Directions for this task: List each line of the items below that contains the string "text".

Stored rows:
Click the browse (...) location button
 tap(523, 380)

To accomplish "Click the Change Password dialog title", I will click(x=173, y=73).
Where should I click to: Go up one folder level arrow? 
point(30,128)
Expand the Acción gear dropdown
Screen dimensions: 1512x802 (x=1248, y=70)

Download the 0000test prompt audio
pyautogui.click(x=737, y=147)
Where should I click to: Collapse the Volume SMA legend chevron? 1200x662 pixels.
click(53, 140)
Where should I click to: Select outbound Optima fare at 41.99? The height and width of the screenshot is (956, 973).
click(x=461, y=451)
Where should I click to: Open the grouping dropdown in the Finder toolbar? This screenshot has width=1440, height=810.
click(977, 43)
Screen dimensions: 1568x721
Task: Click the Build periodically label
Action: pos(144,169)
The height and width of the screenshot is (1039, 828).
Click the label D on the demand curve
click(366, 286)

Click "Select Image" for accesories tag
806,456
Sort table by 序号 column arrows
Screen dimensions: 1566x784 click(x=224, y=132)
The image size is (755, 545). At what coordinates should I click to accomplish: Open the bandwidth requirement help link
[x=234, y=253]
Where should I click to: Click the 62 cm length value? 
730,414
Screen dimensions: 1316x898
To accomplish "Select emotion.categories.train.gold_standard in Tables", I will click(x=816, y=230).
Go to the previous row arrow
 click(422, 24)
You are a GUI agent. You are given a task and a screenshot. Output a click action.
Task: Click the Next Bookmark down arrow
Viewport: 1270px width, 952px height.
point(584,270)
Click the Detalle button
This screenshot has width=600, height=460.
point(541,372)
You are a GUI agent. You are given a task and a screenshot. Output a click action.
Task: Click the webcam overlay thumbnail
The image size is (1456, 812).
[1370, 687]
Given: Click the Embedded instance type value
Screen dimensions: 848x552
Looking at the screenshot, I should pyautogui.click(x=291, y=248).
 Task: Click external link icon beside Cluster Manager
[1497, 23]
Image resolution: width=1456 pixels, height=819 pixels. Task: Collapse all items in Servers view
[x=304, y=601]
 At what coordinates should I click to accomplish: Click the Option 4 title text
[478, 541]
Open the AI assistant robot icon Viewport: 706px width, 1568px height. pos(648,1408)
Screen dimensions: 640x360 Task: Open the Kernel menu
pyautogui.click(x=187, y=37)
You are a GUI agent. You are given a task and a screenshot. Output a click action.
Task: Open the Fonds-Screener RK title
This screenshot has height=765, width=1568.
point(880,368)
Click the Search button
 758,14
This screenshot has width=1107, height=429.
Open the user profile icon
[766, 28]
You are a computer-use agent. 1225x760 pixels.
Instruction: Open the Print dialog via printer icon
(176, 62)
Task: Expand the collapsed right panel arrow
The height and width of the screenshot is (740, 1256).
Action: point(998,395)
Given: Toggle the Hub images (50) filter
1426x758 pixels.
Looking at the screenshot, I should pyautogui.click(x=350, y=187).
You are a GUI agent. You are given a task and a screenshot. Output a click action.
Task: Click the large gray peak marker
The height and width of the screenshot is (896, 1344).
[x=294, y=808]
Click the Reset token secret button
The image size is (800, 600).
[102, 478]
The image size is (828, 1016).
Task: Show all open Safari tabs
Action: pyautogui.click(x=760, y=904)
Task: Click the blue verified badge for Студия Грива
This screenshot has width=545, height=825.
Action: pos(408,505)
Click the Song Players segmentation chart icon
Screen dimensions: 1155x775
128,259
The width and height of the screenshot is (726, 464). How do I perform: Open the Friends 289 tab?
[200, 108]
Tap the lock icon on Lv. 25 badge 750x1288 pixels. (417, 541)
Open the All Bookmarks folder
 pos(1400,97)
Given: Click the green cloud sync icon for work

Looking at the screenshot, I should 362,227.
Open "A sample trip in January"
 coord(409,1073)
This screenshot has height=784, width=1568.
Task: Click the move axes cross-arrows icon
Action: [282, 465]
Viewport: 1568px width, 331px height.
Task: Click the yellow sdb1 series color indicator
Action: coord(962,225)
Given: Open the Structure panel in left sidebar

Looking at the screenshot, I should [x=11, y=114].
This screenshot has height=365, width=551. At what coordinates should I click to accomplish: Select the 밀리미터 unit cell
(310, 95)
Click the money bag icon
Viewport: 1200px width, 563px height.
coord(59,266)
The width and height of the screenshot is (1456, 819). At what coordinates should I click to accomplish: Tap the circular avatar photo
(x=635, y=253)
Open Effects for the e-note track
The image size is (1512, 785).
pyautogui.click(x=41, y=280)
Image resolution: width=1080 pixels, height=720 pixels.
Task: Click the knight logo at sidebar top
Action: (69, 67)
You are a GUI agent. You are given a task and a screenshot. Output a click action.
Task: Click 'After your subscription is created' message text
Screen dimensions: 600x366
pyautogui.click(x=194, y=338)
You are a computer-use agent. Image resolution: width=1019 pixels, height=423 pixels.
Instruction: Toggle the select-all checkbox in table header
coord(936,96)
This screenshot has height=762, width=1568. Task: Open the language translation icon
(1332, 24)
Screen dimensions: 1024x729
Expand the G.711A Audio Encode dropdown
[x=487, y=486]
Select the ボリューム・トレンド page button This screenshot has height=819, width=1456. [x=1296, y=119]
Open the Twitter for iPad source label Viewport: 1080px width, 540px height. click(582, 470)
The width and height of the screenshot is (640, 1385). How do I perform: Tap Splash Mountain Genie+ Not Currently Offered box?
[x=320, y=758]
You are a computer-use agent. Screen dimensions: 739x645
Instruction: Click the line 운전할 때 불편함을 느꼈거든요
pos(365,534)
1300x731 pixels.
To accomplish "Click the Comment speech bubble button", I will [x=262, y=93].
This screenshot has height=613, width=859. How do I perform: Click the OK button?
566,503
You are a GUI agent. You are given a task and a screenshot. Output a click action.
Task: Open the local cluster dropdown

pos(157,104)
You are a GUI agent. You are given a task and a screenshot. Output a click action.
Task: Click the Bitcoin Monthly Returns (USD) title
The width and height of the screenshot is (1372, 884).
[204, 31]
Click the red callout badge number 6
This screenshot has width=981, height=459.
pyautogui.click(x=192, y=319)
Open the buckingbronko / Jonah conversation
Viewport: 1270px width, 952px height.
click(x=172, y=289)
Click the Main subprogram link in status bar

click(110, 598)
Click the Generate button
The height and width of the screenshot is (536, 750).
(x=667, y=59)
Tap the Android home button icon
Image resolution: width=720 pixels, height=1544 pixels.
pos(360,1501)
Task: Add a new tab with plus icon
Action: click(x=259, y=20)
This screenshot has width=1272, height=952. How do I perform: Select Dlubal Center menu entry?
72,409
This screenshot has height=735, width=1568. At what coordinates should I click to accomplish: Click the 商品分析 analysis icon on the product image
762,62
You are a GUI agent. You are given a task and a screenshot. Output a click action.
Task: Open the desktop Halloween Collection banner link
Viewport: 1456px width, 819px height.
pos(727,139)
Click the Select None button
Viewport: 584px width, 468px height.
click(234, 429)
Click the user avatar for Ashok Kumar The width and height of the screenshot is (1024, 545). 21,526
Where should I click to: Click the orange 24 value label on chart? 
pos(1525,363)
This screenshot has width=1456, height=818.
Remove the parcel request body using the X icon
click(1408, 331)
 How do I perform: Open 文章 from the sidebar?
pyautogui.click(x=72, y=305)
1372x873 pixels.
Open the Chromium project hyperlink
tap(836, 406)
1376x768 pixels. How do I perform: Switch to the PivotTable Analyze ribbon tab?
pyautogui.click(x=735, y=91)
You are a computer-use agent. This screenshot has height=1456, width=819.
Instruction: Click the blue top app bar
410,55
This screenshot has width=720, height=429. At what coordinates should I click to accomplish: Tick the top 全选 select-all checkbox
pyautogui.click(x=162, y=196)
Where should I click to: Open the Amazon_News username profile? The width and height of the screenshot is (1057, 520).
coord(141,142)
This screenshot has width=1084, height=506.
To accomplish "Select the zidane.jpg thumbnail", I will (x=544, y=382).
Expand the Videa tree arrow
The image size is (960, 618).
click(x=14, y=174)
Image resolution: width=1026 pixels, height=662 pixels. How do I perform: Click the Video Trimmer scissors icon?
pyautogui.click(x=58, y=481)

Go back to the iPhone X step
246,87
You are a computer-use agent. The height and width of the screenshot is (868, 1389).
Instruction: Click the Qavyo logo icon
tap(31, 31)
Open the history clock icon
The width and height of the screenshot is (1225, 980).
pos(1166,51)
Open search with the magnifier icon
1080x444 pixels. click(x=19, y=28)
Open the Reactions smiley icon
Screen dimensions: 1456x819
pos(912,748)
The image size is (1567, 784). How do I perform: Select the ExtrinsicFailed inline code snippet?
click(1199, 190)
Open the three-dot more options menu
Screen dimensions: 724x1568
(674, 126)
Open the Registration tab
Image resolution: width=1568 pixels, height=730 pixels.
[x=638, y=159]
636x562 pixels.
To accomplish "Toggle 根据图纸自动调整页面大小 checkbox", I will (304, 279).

Response:
 At what coordinates should I click to accomplish: Click the Option 4 title text
Task: Click 'After your subscription is created' message text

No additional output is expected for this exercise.